さて、この言葉で裏を返すと危険とは最大被害が見積もれないものを言います。表現方法が悪いかもしれませんが博打・投機に近いものかもしれません。だから企業経営においては、最大被害が見積もれないような危険を冒してはいけないことになります。
さて、一方、最大被害が見積もれるリスクですが最大被害が見積もれるからと言ってすべてのリスクを冒しても良いかというとそうではありません。リスクを冒して失敗したときに企業経営を揺るがさないことが大前提となるのです。
まずはリスクを冒すときに撤退基準をあらかじめ決めておいて確実に条件を満たしたら撤退することです。
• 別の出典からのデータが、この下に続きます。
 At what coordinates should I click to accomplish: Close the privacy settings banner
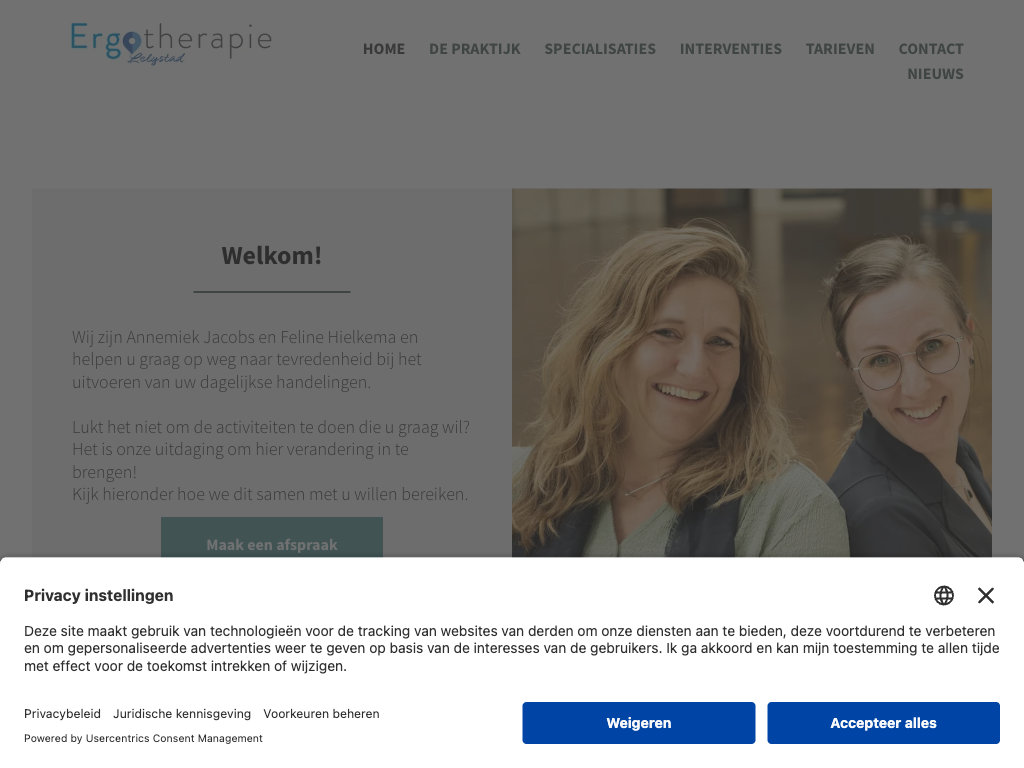point(985,596)
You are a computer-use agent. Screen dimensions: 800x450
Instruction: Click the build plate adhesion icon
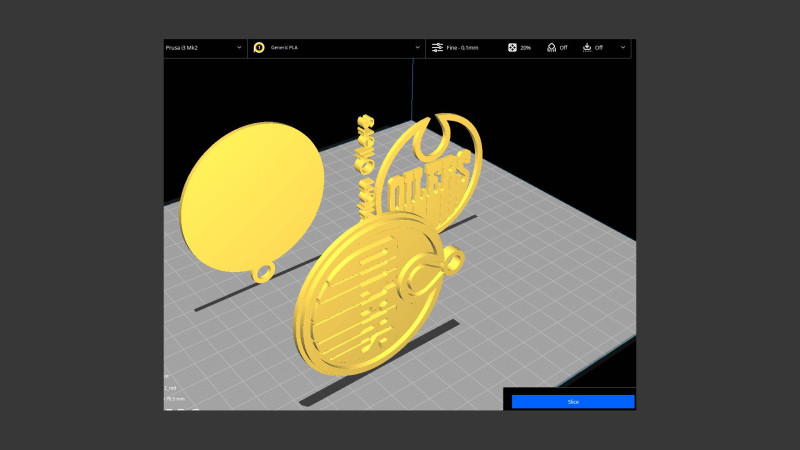(586, 47)
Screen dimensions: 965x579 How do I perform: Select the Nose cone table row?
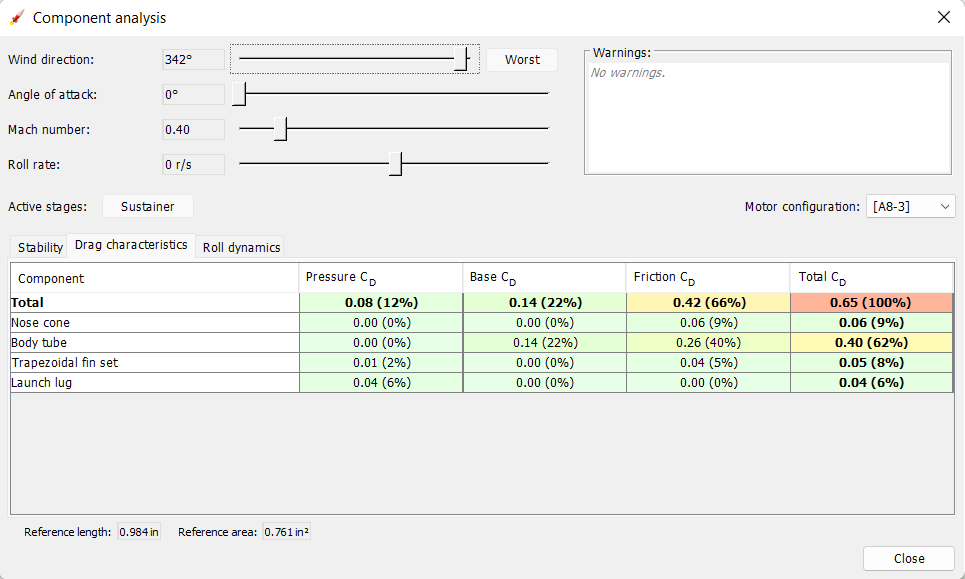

新規事業、設備投資、新商品開発など必ずリスクを伴い失敗すると被害が出ます。事前に、3年で黒字化しなかったら撤退、資金5千万円使い果たしたら撤退などの基準を決めて確実に履行することです。
また、撤退は進出するときの10倍の労力が必要となります。よく考えてみて下さい、ブレーキのない自動車、バックのできない自動車がどれだけ危険かはわかるはずです。
さて、企業経営において環境変化について行くことは必然なので少なからずリスクは冒す必要があります。言い換えると環境変化について行くためにはチャレンジが必要です。そして、チャレンジには少なからずリスクが伴います。そして、そのリスクを負ったときに企業経営が傾かないことが肝要です。
さて、最大被害がわかっていれば、傾くかどうかは事前にチェックができるのです。それは最大被害を被った状況を想定して、当座比率と自己資本比率がどの程度悪化するかをみるのです。当座比率が150%以下、自己資本比率が50%以下になるようでは最大被害が大きすぎると言えるでしょう。
それでも企業経営においては環境変化について行くためにチャレンジしてリスクを冒すことが必要です。そして、リスクをコントロールすることです。